Low Budget Movie Remakes Are Scoring On YouTube



F9 is the latest film in the popular Fast & Furious franchise and while production wrapped last November and was scheduled for a big theatrical release on May 22, it was pushed back until next April due to the Covid-19 pandemic. Without a Fast & Furious film what were fans of nonsensical action to do this summer?

Waiting wasn’t an option for two guys, who decided to “remake” the 2001 original release with just a budget of $100! Kent Yoshimura and Kevin Fairy created the YouTube channel Budget Boyz and recreated the movie as cheaply as possible – this meant Matchbox cars instead of real race sequences, while Yosimura and Fairy played every role in the film.

If it sounds a bit cheesy that is sort of the point.

How Low (Budget) Can You Go?

Budget Boyz aren’t the first to create – or should we say recreate – a big budget film on a very small budget. Last year Studio 188 made a low cost version of The Matrix, while the Cardboard Movie Co. produced Alien: Low-Budget Remake. The idea with these films isn’t actually to outdo the original but to pay homage.

“This trend is an extension of a YouTube phenomenon that started last year: Potato Mode, which is where gamers play popular games with the lowest graphics settings possible,” said Brian Dean is the founder of Backlinko and the popular Backlinko YouTube channel.

“These remakes are the movie equivalent of that trend,” added Dean. “YouTube is the perfect platform for these videos because it’s the de facto home for user-produced long-form content. Yes, there’s plenty of video content on Facebook, TikTok, and Instagram. But videos on those platforms tend to be relatively short compared to what gets traction on YouTube.”

In a cruel summer when movie theaters have been mostly shuttered, and films such as Tom Hank’s World War II submarine thriller Greyhound – which could certainly be remade on the cheap – have been relegated to the Apple+ streaming service, it is easy to see why these low budget films are finding an audience.

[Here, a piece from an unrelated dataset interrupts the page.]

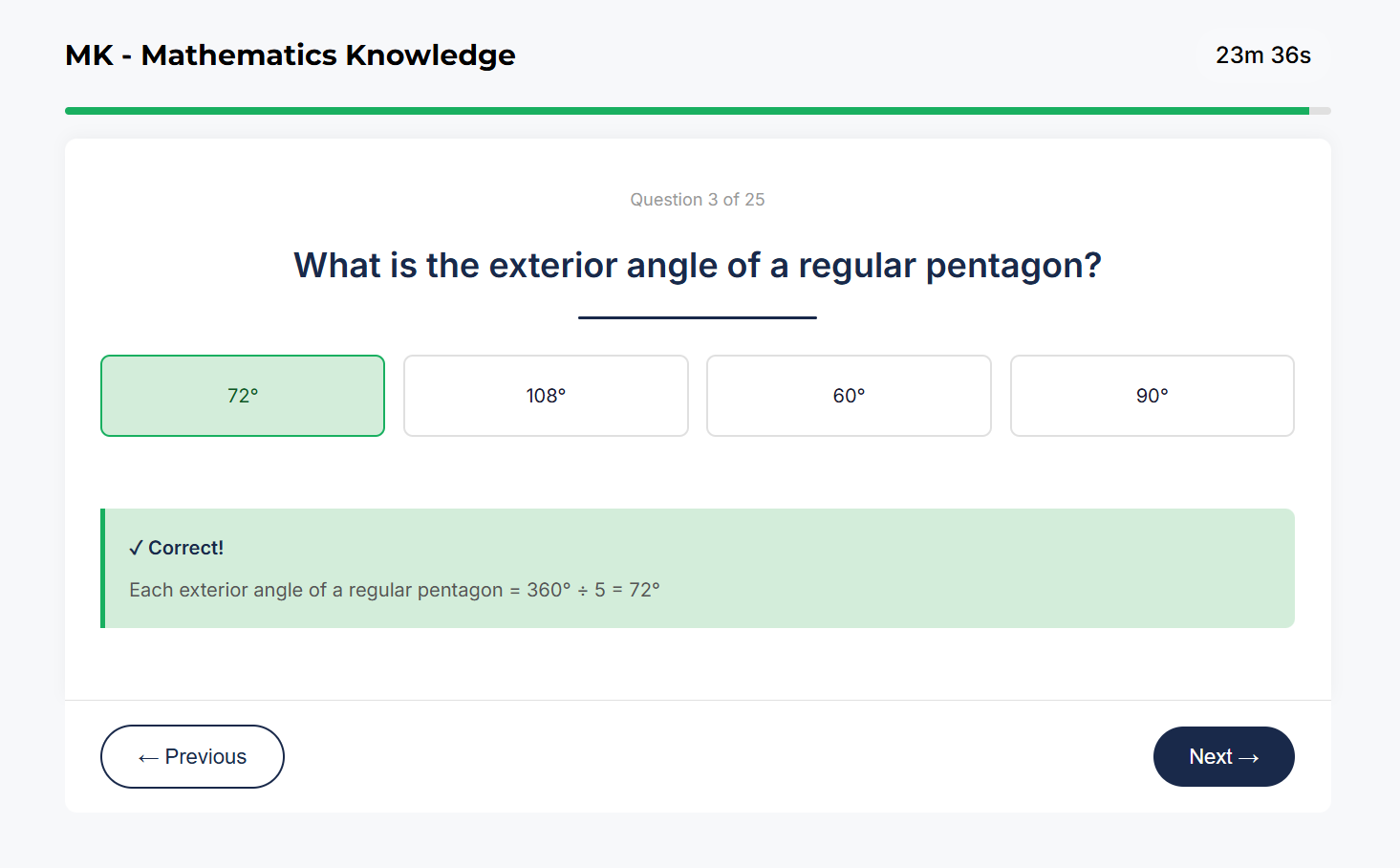The image size is (1400, 868).
Task: Click the left arrow inside Previous button
Action: (x=146, y=756)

“The uptick in low-budget production is probably due more to Covid living than anything else right now,” explained Josh Crandall, principal analyst at Netpop Research.

Low Budget But Big Stories

It should be remembered too that while the budgets are small, a movie production is still very much a movie production.

“Whether the budget is $100 million or $100 dollars, making a film is a time-consuming task, and many more people than usual have a lot of time on their hands these days,” added Crandall. “Since many more people are spending their time watching online videos, YouTube and Vimeo are terrific outlets for today’s independent directors to find an audience. It’s quick, easy and free.”

One other notable point is that Hollywood either hasn’t noticed or at least has accepted that these low budget films exist and the studios haven’t taken the traditional course of requiring the removal of copyrighted material.

“Hollywood has many more problems on their hands these days than policing for these types of movies,” noted Crandall. “Their legal teams are more concerned with piracy than going after fan-flicks. I think that their perspective is that somebody who recreates a franchise into a homemade viral video is generating more interest to see the next sequel, once Hollywood can get back into production again.”

In fact, as the big budget F9 is delayed, the fan-made remake – regardless of the cheese factor – could probably keep some interest in the franchise during the ongoing pandemic.

“The studios are probably loving the free exposure,” said Dean.

“Especially for classic movies like Alien that many younger viewers may have never seen,” Dean added. “YouTube is benefiting from it as well, as they now sell movies inside of the platform.”